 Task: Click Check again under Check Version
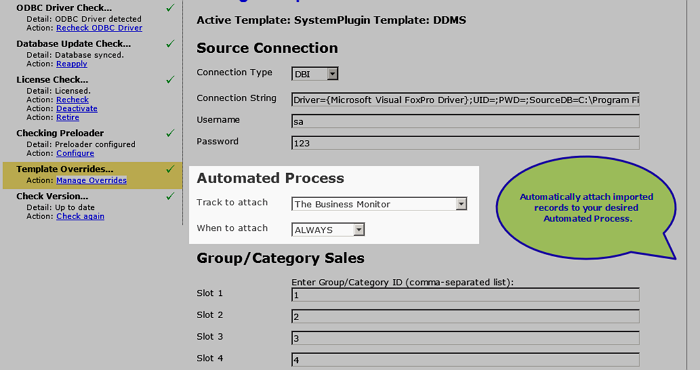(x=80, y=216)
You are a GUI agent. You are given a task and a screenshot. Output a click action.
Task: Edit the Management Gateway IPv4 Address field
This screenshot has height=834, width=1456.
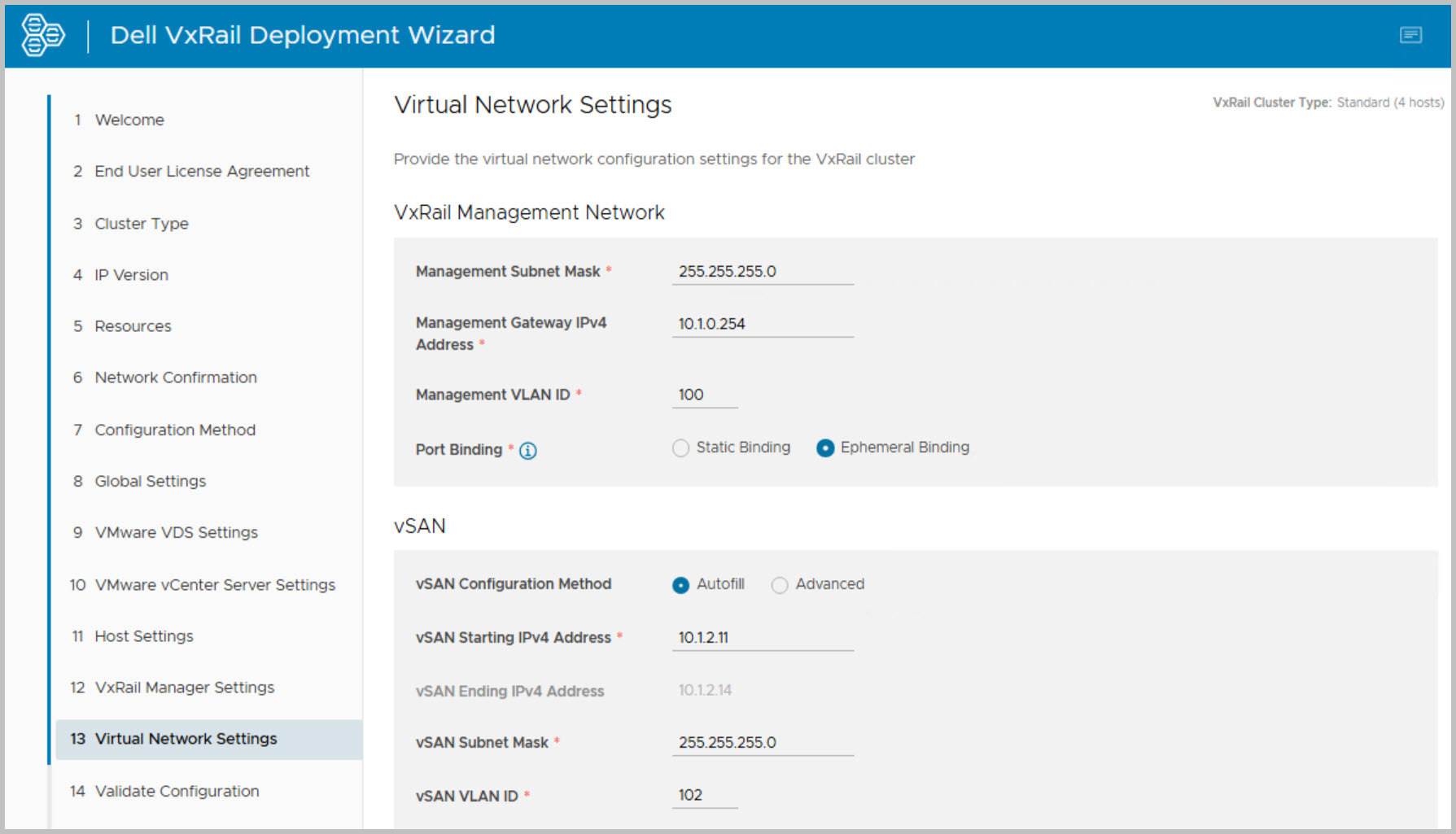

****************

Apart from the pictures, every line above must be repeated exactly.

 Task: Click Check again under Check Version
(x=80, y=216)
You are a GUI agent. You are given a task and a screenshot. Output a click action.
Task: Edit the Management Gateway IPv4 Address field
This screenshot has height=834, width=1456.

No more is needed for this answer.